March 21, 2006

Less Democracy Is Better?

That's what this Kostard seems to think:
There are so many things rotten to the core in this Bush-Republican crew that it's challenging to isolate a single rancid item out of the ideological compost. The motives, the rationale, the conduct of team GOP is all swirled together into a corrupt morass that grows more loathsome everyday. But one particularly blighted refrain, dutifully trotted out when Bush is stumping for his war, is the implication that "Democracies are peaceful", or "Democracies don't attack one another".

And like so many neocon soundbites it's comically inaccurate, even when applied to the US: The Union and the Confederacy in the US Civil War were both democracies; The US and Britain overthrew a democratically elected government and installed the Shah of Iran in 1953; The US funded the contras as an insurgency against the democratic sovereign nation of Nicaragua. Not only do democracies attack each other from time-to-time, there can be a rationale for why it's in their interests to do so, regardless if one accepts that rationale or not.

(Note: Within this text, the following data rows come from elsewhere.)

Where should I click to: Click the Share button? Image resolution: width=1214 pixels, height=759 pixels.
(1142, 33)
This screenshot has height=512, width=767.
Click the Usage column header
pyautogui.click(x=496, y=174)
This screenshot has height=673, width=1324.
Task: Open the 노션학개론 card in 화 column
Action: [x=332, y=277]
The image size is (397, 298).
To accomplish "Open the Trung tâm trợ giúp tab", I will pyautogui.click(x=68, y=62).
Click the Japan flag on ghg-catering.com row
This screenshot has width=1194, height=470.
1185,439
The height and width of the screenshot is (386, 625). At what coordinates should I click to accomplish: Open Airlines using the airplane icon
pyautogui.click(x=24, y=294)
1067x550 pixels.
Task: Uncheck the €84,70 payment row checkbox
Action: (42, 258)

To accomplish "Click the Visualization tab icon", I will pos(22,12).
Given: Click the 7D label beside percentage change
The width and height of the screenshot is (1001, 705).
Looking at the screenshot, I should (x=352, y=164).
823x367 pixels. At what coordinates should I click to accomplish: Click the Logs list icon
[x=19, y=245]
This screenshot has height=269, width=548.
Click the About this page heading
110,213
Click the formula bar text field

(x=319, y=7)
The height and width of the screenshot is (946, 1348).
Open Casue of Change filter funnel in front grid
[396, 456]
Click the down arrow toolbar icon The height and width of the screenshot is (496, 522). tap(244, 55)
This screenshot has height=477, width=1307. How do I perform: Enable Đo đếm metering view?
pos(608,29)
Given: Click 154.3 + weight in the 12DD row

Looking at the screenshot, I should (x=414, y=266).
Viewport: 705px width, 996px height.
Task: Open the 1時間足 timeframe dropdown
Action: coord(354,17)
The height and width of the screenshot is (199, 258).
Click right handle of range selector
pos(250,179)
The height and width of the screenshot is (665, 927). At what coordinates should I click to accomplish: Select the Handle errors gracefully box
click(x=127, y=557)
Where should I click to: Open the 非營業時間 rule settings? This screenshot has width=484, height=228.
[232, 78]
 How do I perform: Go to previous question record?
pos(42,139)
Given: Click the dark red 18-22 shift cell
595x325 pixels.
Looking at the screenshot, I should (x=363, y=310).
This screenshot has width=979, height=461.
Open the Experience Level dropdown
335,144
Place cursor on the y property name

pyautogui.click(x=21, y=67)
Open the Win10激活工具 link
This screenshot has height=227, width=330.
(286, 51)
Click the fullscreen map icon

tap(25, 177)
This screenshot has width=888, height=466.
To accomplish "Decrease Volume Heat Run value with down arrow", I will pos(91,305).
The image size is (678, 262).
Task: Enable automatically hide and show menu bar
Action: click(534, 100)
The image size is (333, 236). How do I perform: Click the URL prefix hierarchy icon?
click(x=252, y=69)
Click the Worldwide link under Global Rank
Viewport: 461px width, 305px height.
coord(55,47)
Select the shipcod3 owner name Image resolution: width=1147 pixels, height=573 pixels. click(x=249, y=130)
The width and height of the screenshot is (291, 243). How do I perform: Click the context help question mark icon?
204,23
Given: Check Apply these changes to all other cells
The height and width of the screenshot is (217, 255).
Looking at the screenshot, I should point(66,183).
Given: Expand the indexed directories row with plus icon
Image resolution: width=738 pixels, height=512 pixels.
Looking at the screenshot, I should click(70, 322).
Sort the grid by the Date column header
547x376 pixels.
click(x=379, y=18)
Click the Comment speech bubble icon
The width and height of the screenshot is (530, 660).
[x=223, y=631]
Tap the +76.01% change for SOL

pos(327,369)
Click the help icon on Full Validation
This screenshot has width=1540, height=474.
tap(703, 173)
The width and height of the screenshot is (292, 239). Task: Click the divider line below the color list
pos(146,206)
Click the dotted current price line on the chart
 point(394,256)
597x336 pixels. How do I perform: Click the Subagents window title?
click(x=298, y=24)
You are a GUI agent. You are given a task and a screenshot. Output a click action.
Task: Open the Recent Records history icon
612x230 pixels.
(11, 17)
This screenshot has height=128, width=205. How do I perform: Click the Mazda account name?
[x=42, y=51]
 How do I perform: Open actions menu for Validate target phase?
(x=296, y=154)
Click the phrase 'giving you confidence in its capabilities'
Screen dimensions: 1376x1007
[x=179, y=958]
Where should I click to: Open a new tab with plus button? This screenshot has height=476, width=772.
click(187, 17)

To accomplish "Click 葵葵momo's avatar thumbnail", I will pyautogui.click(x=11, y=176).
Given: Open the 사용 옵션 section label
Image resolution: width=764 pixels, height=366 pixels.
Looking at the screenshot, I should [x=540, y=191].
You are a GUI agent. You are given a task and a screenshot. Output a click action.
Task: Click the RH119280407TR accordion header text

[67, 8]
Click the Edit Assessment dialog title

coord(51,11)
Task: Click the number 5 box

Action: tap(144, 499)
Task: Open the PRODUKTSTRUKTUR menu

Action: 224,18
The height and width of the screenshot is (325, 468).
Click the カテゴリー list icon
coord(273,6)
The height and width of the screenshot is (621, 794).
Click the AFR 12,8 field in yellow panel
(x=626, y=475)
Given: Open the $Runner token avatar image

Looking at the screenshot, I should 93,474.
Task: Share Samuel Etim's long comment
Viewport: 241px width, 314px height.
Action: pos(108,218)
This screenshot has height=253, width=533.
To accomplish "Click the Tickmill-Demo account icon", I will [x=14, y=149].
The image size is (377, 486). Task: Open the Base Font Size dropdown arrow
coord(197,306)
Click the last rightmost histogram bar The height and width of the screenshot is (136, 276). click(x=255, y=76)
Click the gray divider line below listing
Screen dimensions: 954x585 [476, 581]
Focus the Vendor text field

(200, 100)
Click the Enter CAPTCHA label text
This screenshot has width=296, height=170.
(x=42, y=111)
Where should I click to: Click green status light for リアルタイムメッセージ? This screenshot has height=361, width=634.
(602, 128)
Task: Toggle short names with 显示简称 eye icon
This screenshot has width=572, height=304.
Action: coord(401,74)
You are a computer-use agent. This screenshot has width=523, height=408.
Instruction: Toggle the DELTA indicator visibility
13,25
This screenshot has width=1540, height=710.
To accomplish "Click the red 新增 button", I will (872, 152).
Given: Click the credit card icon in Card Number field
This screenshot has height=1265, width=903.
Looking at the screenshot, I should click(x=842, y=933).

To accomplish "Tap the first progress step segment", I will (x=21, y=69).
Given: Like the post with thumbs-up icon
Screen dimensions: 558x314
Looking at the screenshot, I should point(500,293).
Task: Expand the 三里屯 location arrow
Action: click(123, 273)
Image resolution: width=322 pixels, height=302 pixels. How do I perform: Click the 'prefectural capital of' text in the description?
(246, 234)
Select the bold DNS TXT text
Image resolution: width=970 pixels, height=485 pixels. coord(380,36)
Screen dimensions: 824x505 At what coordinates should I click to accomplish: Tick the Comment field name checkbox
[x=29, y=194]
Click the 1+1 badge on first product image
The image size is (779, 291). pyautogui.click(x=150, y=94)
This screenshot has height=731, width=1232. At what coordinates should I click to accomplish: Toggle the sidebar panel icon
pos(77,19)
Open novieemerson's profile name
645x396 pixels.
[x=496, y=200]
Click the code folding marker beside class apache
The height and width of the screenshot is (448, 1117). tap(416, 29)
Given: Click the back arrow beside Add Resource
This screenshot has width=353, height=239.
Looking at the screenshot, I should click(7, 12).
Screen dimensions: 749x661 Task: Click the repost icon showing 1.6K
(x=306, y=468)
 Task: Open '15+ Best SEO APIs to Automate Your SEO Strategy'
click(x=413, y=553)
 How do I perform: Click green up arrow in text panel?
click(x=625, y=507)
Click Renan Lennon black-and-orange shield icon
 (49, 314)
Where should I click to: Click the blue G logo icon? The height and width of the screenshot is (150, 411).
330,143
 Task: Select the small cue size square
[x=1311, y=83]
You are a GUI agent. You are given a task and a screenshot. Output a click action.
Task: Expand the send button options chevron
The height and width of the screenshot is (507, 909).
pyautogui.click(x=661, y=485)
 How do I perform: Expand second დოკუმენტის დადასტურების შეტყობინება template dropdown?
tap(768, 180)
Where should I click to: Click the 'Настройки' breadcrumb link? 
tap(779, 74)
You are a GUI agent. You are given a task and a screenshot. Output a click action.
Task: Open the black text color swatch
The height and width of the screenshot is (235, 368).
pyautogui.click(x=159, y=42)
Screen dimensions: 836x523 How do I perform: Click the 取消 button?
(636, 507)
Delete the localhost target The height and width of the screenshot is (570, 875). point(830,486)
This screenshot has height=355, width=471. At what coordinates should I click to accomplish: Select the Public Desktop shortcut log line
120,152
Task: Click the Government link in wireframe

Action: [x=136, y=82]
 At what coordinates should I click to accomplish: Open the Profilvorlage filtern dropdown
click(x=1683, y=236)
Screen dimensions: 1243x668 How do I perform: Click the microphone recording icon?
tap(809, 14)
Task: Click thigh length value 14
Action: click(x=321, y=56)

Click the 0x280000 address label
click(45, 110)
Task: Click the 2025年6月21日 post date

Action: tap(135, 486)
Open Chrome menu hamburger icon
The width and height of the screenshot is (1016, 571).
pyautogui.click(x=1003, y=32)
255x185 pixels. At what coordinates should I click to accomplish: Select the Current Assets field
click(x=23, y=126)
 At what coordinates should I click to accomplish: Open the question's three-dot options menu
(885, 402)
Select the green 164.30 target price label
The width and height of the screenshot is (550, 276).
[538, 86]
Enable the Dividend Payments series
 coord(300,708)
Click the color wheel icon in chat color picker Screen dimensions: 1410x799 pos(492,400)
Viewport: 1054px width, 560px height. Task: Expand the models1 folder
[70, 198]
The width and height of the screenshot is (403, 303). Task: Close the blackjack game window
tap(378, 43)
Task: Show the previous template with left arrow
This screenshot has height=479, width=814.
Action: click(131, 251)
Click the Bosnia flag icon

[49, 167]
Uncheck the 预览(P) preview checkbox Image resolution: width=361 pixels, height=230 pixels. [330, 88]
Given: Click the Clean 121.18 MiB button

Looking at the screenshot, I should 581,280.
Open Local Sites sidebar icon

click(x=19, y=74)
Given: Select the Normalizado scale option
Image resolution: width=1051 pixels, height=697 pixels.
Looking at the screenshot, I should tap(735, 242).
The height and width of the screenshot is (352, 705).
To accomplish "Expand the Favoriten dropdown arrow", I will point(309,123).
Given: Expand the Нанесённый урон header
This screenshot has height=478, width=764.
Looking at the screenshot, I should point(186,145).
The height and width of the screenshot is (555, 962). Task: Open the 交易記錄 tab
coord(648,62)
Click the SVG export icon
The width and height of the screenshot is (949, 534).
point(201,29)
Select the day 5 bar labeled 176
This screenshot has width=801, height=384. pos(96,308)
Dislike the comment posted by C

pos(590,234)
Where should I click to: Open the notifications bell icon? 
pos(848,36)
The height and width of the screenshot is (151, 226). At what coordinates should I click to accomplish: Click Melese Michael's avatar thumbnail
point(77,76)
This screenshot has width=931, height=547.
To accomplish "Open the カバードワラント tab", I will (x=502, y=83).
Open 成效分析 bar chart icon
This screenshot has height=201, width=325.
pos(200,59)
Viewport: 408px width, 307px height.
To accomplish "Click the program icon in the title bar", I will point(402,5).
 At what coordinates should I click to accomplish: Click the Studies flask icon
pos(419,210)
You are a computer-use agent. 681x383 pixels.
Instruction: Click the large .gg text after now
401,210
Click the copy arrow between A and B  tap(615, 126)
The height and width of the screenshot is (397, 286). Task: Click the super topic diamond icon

More over, democracies are intended to be representative governments; the leaders are elected by the people and ostensibly the elected leaders then carry out the wishes of same. If a significant percentage of the electorate happens to hate our guts or are distrustful of the US, then perhaps we shouldn't be caught off guard if they elect leaders that hate our guts and/or are distrustful of the US. And that outcome won't be changed by more elections; you could have elections every damn month, with jubilant voters waving purple fingers to the cameras, and you'd just have more people elected who hate our guts. Kick the Germans out of France in 1945 and you get a friendly democracy. Kick the Saudi Royal Family out of power in modern day Saudi Arabia and set up a free democracy, and the people might just elect Osama bin Laden.

The 'democracy is on the march' refrain is simply a meme designed to take the heat off of the WH for making the biggest, costliest, bloodiest, foreign policy blunder in almost half a century. But taking the heat off over here won't solve the problems over there. Because wars are not won with rhetoric, no matter how catchy it may be.
The same could be said for the opposition, that catchy slogans, empty phrases, and rhyming platitudes--not to mention bumper sticker logic combined with redundant chanting--hardly constitute a kernel of an idea of a notion that this war is illegal, immoral, or illegitimate (the whole lies canard). Democracy is messy, and sometimes we get undesirable results, like Hitler's parliamentary victory. However, what is the alternative to democratically elected representative governments? Surely this commenter doesn't support dictatorships of any kind--unless perhaps they are socialist dictatorships where benevolent autocrats enact the "will of the people (see Cuba, Venezuela).